Some of those messages are between Mr Roberts-Smith and a married woman known as Person 17.
The court has previously heard the pair had been dating and had a volatile relationship – Mr Roberts-Smith maintains he dated Person 17 while separated from his wife.
Person 17, the court has heard, had hired a car and driven to Mr Roberts-Smith‘s marital home to expose their relationship in April 2018.
The text messages, released on Wednesday, show Mr Roberts-Smith accusing the woman of “outright blackmail” in the hours after she confronted his then wife.
“Please don‘t waste your time with intimidation or payback,” Person 17 wrote to Mr Roberts-Smith, the texts show.
“The benefit of seeing what you are capable of a few weeks back & knowing the threats you‘ve made to me since is that I immediately put in place ’insurance’ in the event that anything should happen to me or my family.”
Mr Roberts-Smith has steadfastly denied he ever threatened Person 17 and told the court she had lied on multiple occasions – his lawyers describe her as a “fabulist”.
Person 17 is expected to testify, for Nine, that Mr Roberts-Smith struck her after she got drunk at a swanky party one month earlier, in Canberra in 2018.
Mr Roberts-Smith totally denies that saying Person 17 fell down the stairs while leaving the venue and ended up with a black eye.
She apologised for her behaviour in text messages, released by the court, the day after the party.
Text messages which Mr Roberts-Smith sent in response say that he stayed up worried about her wellbeing.
Mr Roberts-Smith told the court a similar version of events – that he stayed up all night tending to the injured and intoxicated woman at the Hotel Realm and photographed her injury.
Mr Roberts-Smith said the allegations were devastating to his career as a public speaker and he finds domestic violence to be a “disgusting act of cowardice”.

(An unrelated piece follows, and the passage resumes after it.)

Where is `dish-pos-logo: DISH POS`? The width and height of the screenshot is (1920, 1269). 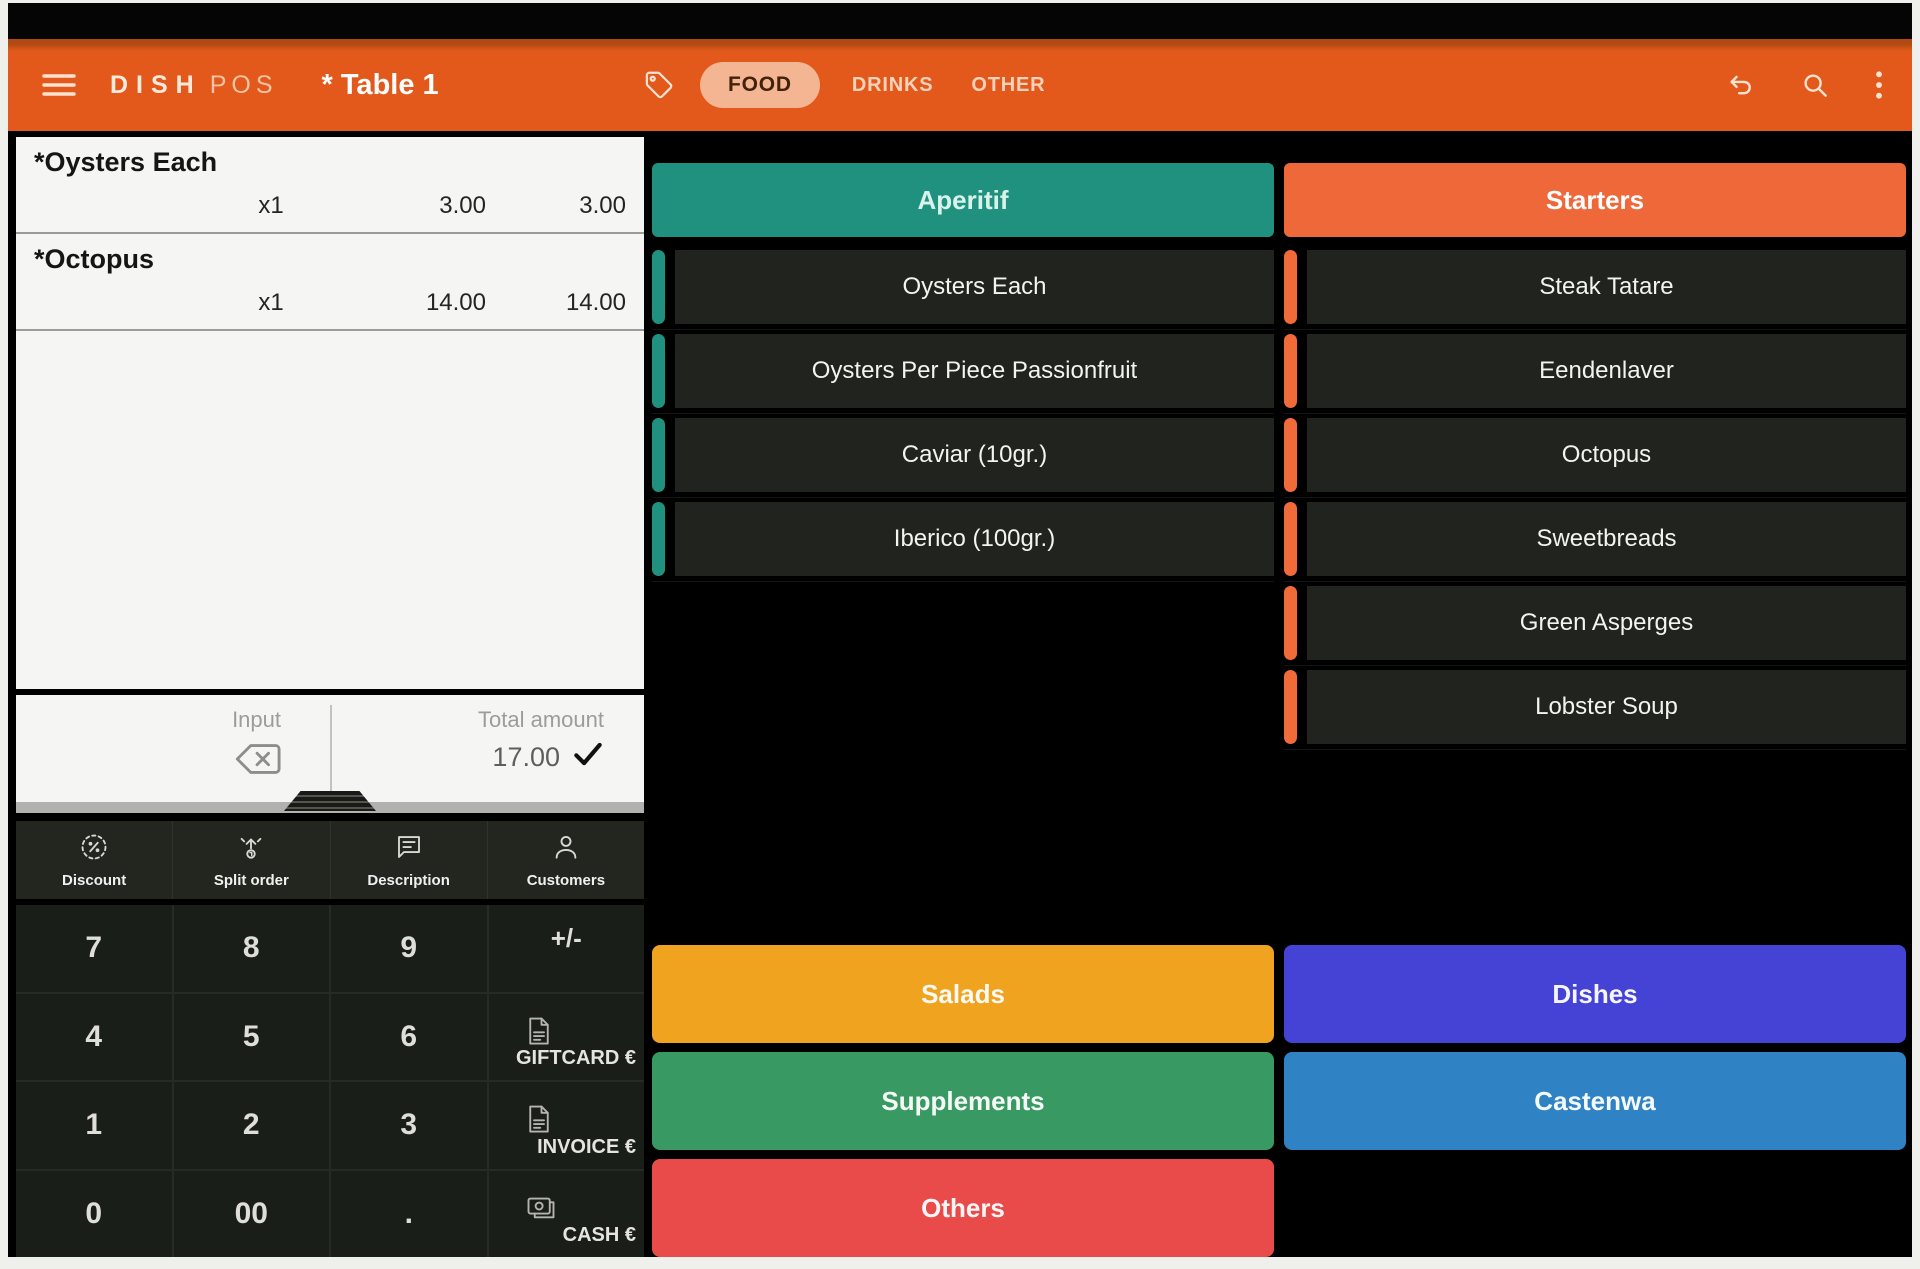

The documents, released on Wednesday, contain an email chain where Nine‘s lawyers request those images.
The images, with Person 17‘s face covered by a black box, appear to show a woman in bed.
The lawyers for Mr Roberts-Smith, in the emails, tell Nine‘s lawyers that the original images were deleted and all that remain are screenshots.
“Unbeknownst to (Mr Roberts-Smith), at some point his former wife, while searching his belongings and mobile phone, had taken photos of the images of Person 17,” Mr Roberts-Smith‘s lawyer wrote in the March 2021 email.
The court has heard Nine journalist Nick McKenzie played a role in the woman speaking to police.
Person 17 is expected to give evidence for Nine at a later date.
Also among the documents were character references for Mr Roberts-Smith including from friends and co-workers in his new job as an executive at Seven.
One reference, written by a “friend” and former SAS squadmate, says Mr Roberts-Smith had a reputation as an “exemplary leader” but now, since the emergence of the Nine articles, they avoid speaking about him.
Another friend, who holds prominent positions in Queensland university, tourism and sporting industries, said she had never seen Mr Roberts-Smith act with aggression toward women and has says the domestic violence allegations are “hard to believe”.